- INSTRUCTIONS FOR THE TASK: Convert the lines below into a Markdown table with the columns Row and Line, beginning at the first line and ending at the line that contains "click(585, 140)". Skip blank lines, and leave the pictures out.

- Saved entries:
=======
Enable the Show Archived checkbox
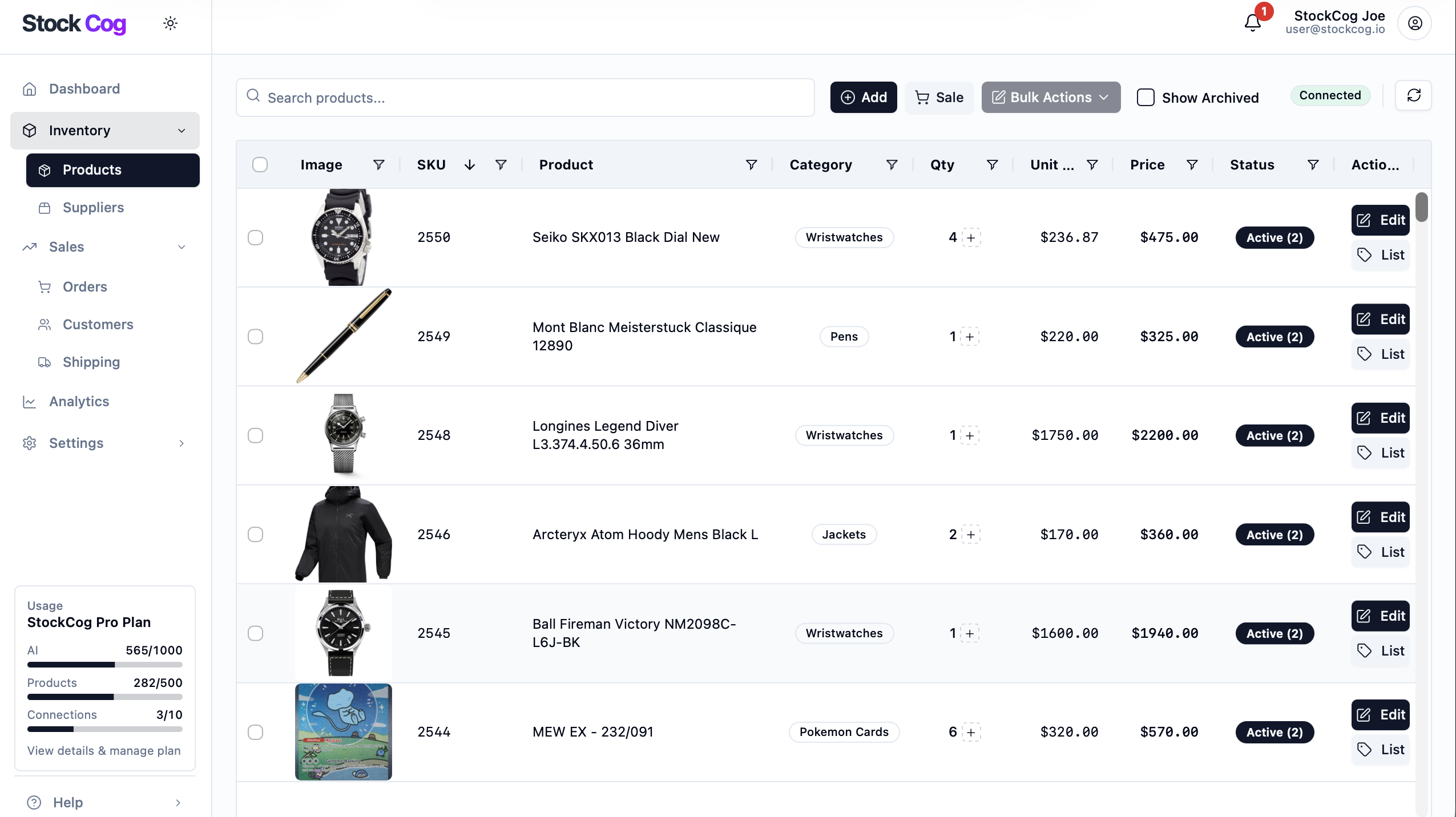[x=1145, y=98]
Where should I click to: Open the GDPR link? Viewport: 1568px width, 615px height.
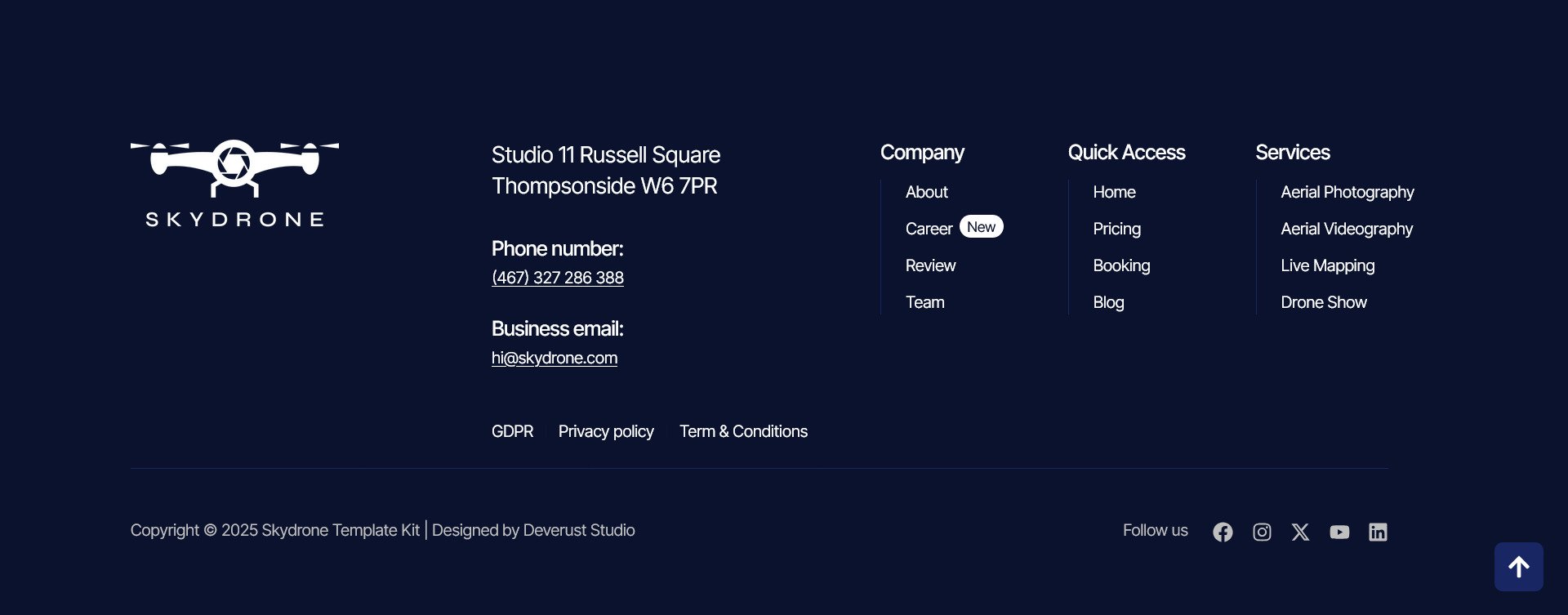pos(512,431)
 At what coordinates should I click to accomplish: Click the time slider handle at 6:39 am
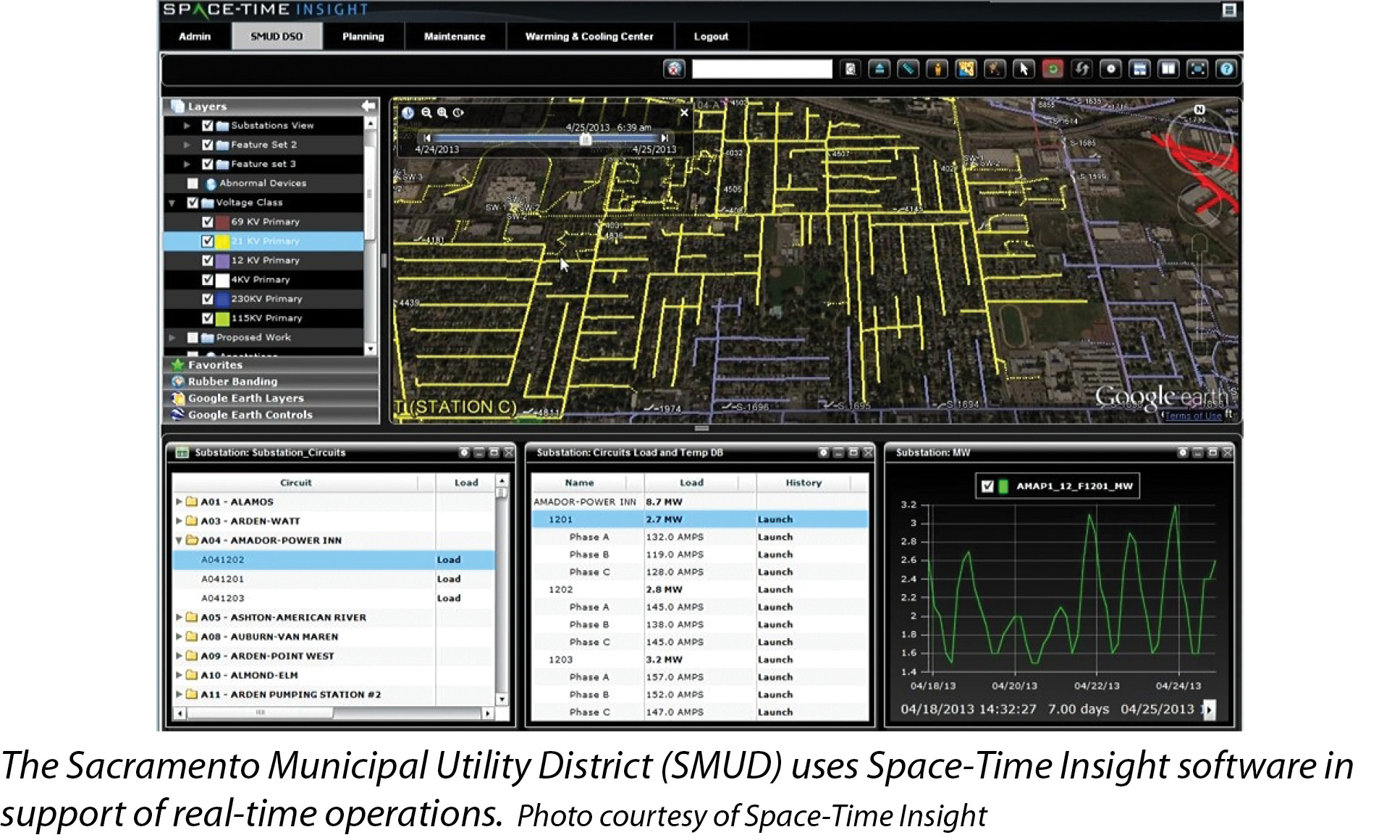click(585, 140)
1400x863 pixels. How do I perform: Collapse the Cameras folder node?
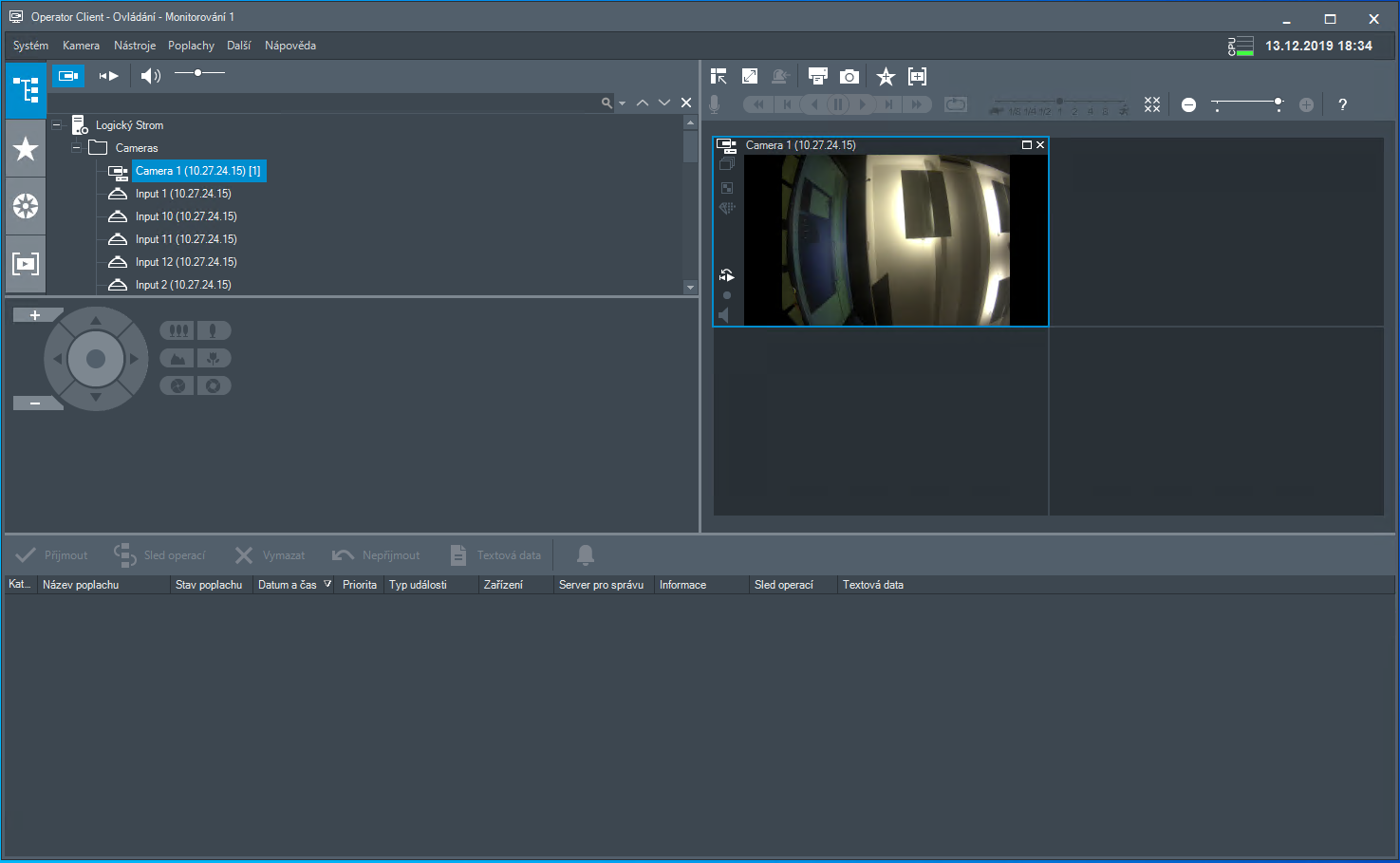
=======
- RESULT OF THIS TASK:
| Row | Line |
|---|---|
| 1 | Enable the Show Archived checkbox |
| 2 | [x=1145, y=98] |
| 3 | Where should I click to: Open the GDPR link? Viewport: 1568px width, 615px height. |
| 4 | pos(512,431) |
| 5 |  At what coordinates should I click to accomplish: Click the time slider handle at 6:39 am |
| 6 | click(585, 140) |